### Work item
Please state how many lines in the records contain the string "info", with no words besides the number.

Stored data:
--- START ---

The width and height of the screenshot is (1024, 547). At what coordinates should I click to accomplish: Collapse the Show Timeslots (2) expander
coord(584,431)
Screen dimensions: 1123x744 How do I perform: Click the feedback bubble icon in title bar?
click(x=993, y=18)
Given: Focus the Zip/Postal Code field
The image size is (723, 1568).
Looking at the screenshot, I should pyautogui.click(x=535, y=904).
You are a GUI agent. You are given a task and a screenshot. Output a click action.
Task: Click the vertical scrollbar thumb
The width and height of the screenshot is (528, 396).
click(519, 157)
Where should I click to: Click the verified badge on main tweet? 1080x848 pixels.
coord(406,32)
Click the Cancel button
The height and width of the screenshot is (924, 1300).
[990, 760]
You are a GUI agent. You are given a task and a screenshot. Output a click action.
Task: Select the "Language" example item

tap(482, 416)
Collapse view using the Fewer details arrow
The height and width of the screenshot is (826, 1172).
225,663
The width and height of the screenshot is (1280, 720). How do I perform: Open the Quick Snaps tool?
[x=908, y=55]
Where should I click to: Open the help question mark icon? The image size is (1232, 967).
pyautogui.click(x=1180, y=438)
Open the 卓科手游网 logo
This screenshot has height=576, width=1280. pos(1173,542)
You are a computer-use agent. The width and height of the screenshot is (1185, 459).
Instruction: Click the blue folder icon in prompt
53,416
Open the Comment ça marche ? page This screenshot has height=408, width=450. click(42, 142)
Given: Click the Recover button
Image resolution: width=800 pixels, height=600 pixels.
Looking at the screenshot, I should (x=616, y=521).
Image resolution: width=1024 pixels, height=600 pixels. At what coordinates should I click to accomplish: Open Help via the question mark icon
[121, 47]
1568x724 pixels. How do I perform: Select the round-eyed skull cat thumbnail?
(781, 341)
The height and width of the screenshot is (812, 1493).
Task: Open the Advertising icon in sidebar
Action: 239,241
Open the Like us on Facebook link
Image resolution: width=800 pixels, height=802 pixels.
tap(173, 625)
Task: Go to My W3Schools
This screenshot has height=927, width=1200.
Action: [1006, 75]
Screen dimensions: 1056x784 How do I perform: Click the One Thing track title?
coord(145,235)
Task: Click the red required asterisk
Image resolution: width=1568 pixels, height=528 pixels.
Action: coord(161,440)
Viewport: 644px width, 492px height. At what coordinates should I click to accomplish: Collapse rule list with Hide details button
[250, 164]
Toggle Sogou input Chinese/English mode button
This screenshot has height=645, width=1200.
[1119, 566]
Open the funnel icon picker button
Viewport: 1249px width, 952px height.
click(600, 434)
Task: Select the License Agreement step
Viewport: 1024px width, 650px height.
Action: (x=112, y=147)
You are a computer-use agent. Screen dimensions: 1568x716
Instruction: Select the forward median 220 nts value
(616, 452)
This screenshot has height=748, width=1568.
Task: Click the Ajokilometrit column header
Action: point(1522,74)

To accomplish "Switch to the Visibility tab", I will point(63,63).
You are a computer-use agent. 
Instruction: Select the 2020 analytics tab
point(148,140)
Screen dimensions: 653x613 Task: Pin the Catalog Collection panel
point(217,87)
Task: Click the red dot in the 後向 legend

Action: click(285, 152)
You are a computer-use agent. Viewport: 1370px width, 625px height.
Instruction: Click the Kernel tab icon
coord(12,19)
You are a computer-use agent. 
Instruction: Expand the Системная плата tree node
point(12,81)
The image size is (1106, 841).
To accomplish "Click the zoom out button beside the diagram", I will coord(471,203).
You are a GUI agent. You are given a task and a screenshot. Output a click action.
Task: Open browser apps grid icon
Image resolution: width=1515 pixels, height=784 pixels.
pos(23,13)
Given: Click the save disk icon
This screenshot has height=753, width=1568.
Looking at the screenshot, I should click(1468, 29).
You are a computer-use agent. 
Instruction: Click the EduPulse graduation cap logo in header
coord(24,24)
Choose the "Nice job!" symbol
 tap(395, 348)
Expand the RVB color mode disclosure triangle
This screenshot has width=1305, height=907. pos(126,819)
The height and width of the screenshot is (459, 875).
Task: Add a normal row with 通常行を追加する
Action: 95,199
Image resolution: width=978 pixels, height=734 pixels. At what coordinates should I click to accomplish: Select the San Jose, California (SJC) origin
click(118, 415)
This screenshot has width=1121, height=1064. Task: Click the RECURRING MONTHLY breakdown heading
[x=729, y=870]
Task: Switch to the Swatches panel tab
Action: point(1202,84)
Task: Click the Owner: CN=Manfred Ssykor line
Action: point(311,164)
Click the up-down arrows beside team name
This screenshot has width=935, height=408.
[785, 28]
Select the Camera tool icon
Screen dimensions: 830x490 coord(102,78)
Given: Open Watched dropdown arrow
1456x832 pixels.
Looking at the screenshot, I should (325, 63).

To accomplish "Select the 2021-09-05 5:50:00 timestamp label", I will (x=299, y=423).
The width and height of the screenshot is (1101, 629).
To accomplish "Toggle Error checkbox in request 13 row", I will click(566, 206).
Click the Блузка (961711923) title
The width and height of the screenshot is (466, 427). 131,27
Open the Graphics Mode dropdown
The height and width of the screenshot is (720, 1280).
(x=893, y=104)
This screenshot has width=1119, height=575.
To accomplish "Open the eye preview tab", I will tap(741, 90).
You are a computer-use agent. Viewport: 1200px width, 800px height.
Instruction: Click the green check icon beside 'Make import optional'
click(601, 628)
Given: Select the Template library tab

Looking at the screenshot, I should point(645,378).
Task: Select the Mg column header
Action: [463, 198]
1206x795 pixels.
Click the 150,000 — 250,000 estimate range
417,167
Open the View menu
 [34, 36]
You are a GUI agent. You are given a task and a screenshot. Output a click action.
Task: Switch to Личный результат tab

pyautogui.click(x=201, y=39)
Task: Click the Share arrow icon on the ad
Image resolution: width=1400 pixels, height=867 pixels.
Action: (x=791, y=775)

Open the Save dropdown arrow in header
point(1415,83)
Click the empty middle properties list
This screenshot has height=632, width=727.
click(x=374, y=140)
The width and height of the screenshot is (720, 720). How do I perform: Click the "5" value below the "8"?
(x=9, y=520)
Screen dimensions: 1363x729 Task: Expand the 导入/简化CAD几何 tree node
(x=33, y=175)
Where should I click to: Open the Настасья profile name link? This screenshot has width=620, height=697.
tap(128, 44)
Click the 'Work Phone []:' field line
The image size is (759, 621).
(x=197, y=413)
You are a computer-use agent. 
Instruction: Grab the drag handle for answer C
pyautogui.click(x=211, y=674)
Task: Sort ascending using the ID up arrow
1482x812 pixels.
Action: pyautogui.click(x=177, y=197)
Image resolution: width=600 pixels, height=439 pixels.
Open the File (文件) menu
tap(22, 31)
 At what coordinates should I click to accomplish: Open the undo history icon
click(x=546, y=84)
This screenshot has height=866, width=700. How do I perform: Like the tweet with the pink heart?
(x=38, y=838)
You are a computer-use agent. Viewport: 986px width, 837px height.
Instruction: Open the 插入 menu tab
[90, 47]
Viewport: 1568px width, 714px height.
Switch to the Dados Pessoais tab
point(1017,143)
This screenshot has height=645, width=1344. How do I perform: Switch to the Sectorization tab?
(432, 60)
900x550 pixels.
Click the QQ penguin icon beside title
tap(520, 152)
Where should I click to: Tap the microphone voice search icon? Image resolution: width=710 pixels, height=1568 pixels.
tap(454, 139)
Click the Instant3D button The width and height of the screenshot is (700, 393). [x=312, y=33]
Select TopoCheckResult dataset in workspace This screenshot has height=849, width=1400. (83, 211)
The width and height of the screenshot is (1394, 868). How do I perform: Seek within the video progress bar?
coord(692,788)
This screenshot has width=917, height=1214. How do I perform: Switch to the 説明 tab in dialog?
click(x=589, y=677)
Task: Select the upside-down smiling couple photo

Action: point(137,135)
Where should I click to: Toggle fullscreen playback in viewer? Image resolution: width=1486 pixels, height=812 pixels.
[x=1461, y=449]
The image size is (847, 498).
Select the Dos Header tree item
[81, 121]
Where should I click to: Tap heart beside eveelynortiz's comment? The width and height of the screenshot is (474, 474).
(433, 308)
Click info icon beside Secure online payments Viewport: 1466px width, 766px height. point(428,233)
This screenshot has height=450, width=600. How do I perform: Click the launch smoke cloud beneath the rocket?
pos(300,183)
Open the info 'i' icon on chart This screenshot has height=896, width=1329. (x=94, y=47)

--- END ---

### Answer space
2